Нужно впрочем заметить, что ипотека на движимость не всегда
проявляется как negotium in fraudem legis; в некоторых кодексах, в германском
уложении, например, мы видим, что ипотека на недвижимость простирается на
инвентарь и плоды[721], пока
эти движимые вещи не вышли из обладания залогодателя[722].
Доктрина[723] старается провести здесь
обыкновенно понятие о залоге недвижимости, обнимающем между прочим продолжения
или принадлежности оной. Но этим путем тем не менее не устраняется в области
теории отступление от общего принципа, не допускающего ипотеки на движимость,
так как собранный урожай, скот, сельскохозяйственные орудия, находящиеся на
участке, обременены вещным правом несмотря на то, что они не вошли в обладание
залогодержателя. Отступление еще ярче обнаруживается в прусском законе о залоге
железных дорог[724];
последние образуют т. н. Bahneinheiten, в которые входит движимое и
недвижимое имущество данного общества[725];
залог этой совокупности[726] не
препятствует обращению подвижного состава, так что вагоны, принадлежащие
залогодателю, могут циркулировать по всем дорогам Европы и оставаться все-таки
подвластными залоговому праву кредитора. Здесь еще менее, чем в предыдущих
случаях, соблюдается принцип обязательности ручного заклада движимости.

Сохранённые данные:
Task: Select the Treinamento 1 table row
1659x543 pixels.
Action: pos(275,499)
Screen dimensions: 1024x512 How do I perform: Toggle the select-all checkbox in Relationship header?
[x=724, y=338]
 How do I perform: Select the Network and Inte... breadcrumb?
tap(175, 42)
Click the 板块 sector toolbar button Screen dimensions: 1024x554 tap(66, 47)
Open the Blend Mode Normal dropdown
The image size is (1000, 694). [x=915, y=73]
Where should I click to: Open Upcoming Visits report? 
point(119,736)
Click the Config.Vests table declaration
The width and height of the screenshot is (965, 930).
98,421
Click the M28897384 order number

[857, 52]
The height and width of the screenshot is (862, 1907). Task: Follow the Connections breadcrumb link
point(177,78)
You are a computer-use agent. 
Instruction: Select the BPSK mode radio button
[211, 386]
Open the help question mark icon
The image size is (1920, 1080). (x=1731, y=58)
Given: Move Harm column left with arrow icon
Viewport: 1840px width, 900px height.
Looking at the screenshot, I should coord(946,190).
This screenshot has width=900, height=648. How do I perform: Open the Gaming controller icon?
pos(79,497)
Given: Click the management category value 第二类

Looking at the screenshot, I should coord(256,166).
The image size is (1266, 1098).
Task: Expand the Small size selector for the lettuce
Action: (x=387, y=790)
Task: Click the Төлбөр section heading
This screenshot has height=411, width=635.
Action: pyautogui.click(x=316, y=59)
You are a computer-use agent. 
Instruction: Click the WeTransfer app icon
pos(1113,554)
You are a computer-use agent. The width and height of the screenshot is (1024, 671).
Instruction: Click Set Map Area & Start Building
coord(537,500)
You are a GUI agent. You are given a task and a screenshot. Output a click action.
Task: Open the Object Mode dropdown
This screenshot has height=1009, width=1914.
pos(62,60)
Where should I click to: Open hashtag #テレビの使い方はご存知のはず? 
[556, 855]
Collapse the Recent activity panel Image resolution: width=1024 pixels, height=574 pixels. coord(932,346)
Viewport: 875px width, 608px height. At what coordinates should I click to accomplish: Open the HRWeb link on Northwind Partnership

Задания для выполнения:
• 1. Какие движимые вещи, согласно отрывку о залоге движимости, германское уложение включает в ипотеку на недвижимость?
• 2. Подхватите отрывок о залоге движимости и напишите его продолжение, начиная после последнего приведённого предложения.
Эти записи получены из другого источника.

Ответы:
• 1. Инвентарь и плоды, пока они не вышли из обладания залогодателя.

• 2.
Право иногда не поспевает на защиту нововозникших
экономических явлений. Отношения, не могущие быть подведенными под существующие
рубрики, нуждаются тогда в экстренных мерах со стороны законодателя; а потом
уже наступает роль юридической догматики, призванной к определению
теоретического характера созданного таким путем института. Подобный пробел,
вызванный отсутствием соответствующих постановлений в арсенале действующих
систем, можно отметить по отношению к закладным листам, выпускаемым ипотечными
банками в течение второй половины столетия. Критическое положение, в котором
очутились держатели этих бумаг, которые дотоле считались снабженными вещным обеспечением,
принадлежит, несомненно, к числу самых курьезных эпизодов в истории
современного залогового права. Выше было указано на то, что в первоначальных
ипотечных союзах закладной лист соответствовал определенному участку, на
который устанавливалось обременение в размере данной суммы; таким образом, в
этих сделках не нарушалось понятие о залоговом праве несмотря на то, что между
землевладельцем и заимодавцем фигурировал банк как посредник[727].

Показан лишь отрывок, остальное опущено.